Last year, congressional Democrats targeted the private equity sector for insults and tax increases. With a Romney vice presidential nod, those charges will go national.

"There's no doubt it will come up," says Mark Mellman, a key strategist for Massachusetts Democrat Sen. John F. Kerry's 2004 presidential campaign. "This is an economy where people are on edge about things like downsizing and getting laid off and here's a guy who has wielded that knife."

The Republican primary offered a glimpse of what could be ahead for a possible McCain-Romney ticket and the industry.

"I believe most Americans want their next president to remind them of the guy who they work with, not the guy who laid them off," Republican rival Mike Huckabee frequently cracked.

In December, the Democratic National Committee slammed Romney for closing U.S. factories, investing in Iran, and using Cayman Islands tax shelters.

The McCain campaign declined to comment on the vice presidential selection process, or on Romney's past.

Former Romney staffers argue that the primary attacks largely failed because Romney created thousands more jobs then he eliminated over the course of his private sector career.

For almost two years, the Service Employees International Union has run a campaign against the private equity industry, framing the firms as microcosms of the country's income inequities.

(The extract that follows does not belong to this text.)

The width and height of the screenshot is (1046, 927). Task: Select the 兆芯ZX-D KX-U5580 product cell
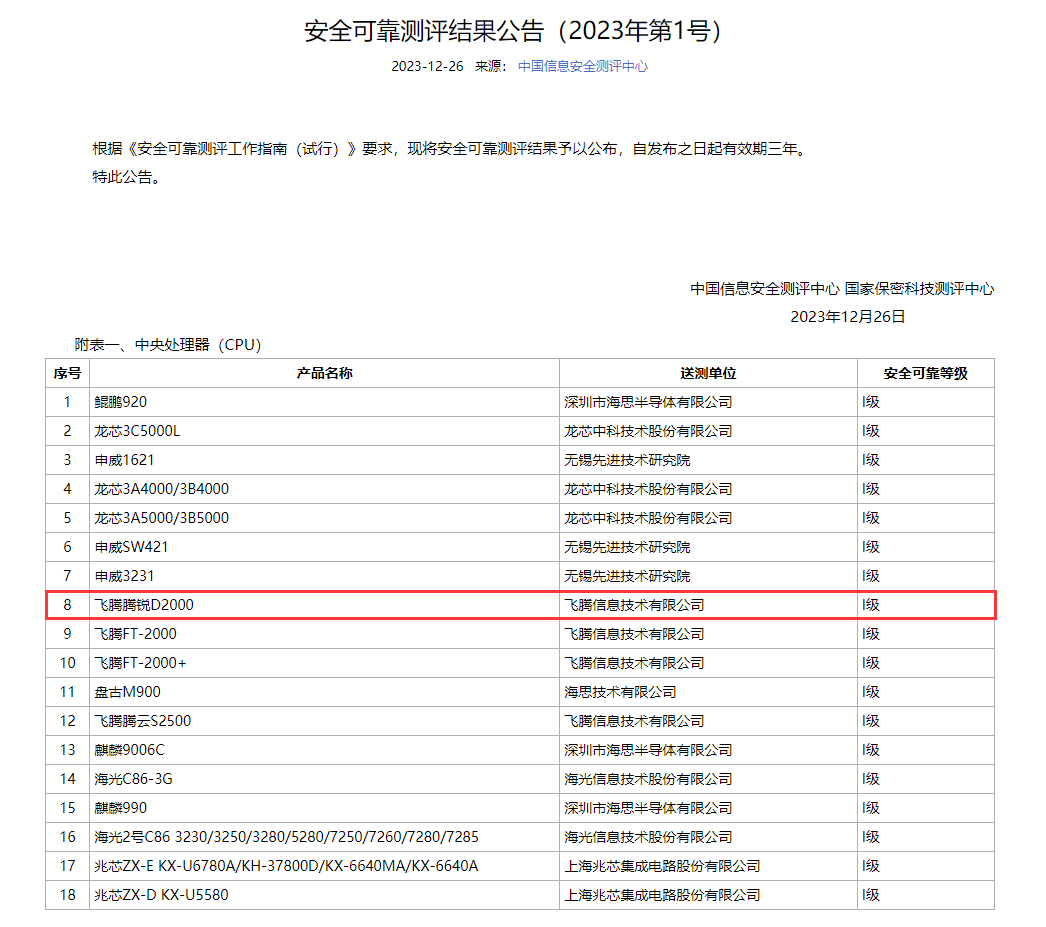pos(161,895)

The union argues that the firms fire workers and destroy local communities while raking in billions, all with little government oversight.

The SEIU is already slamming McCain for his links to Henry Kravis, head of private equity powerhouse KKR, who has raised at least $500,000 for the McCain campaign.

"You can spin, you can jive, you're helping the buyout guys," sang SEIU organizers to the tune of Dancing Queen at a protest in front of McCain headquarters last month. "CEOs want more green, you are the Loophole King."

The union has also targeted several buyouts completed by Bain under Romney that resulted in layoffs, closures and bankruptcies.

"For all of his the positive tension he's gotten for his turnaround accomplishments, there is a dark underbelly that feds into a lot of the anger out there in the work force," says Democratic strategist Dan Gerstein. "The likely scenario is that the unions quarterback that line of attack."

Private equity lobbyists have begun to prepare their clients to face increased attention in the event of a McMitt ticket.

First, they note, Romney's Bain story is not all bad.

During Romney's time at the helm, Bain shifted from making venture capital-type investments to buyouts.
While some of Bain's investments in the Romney era — including investments in Domino's and Staples — created tens of thousands of new jobs, others resulted in layoffs.

During his primary run, Romney painted his Bain-era self as a venture capitalist investing in creative startup companies.

"I was responsible for a firm that invested other peoples' money," he said in South Carolina last winter. "So I'd listen to new ideas and try to pick the ones I thought were the most innovative."

Industry lobbyists, though, fear Romney's nomination would highlight tax and wealth inequality issues that first started to attract attention last summer, soon after the $4.75 billion initial public offering of Blackstone that made billions for its investors.

Congress quickly proposed measures targeting the special tax treatment of private equity funds and their managers. One particularly controversial proposal would more than double taxes on a portion of investment managers' income known as carried interest.

That proposal passed the House but eventually died in the Senate under opposition from Republicans and the business community, who argued it would impact a huge number of businesses that use a similar payment structure.

The debate has died down over the past few months, as energy prices and the housing crisis became more pressing concerns. The announcement this week that KKR would go public drew almost no comment from the political world.

But if Romney gets the nomination, private equity would attract renewed attention and a national audience would soon receive a tutorial on carried interest and billion dollar windfalls.

The attacks would probably mirror those made by Sen. Edward M. Kenney (D-Mass.) when Romney made a bid for his seat in 1994.

In 1992, Bain bought a controlling interest in Ampad, a Marion, Ind.-based paper products company, and then proceeded to lay off 200 workers and cut the remaining employees' salaries and benefits.

The employees responded with a strike, during which some trailed Romney across the state and protested at his campaign events.

Kennedy labeled his opponent a "robber baron" and flooded the airways with ads featuring people who were laid off from businesses Romney had purchased saying things like, "You're not creating jobs, you're taking them away from us to put money in your pocket."

Voters would likely see similarly devastating ads this fall if Romney joined the McCain ticket.

"It's not about him being rich, it's about how he got rich. He got rich at the expense of a lot of people," said Mellman. "And if this becomes a matter of national debate, it can't help the industry."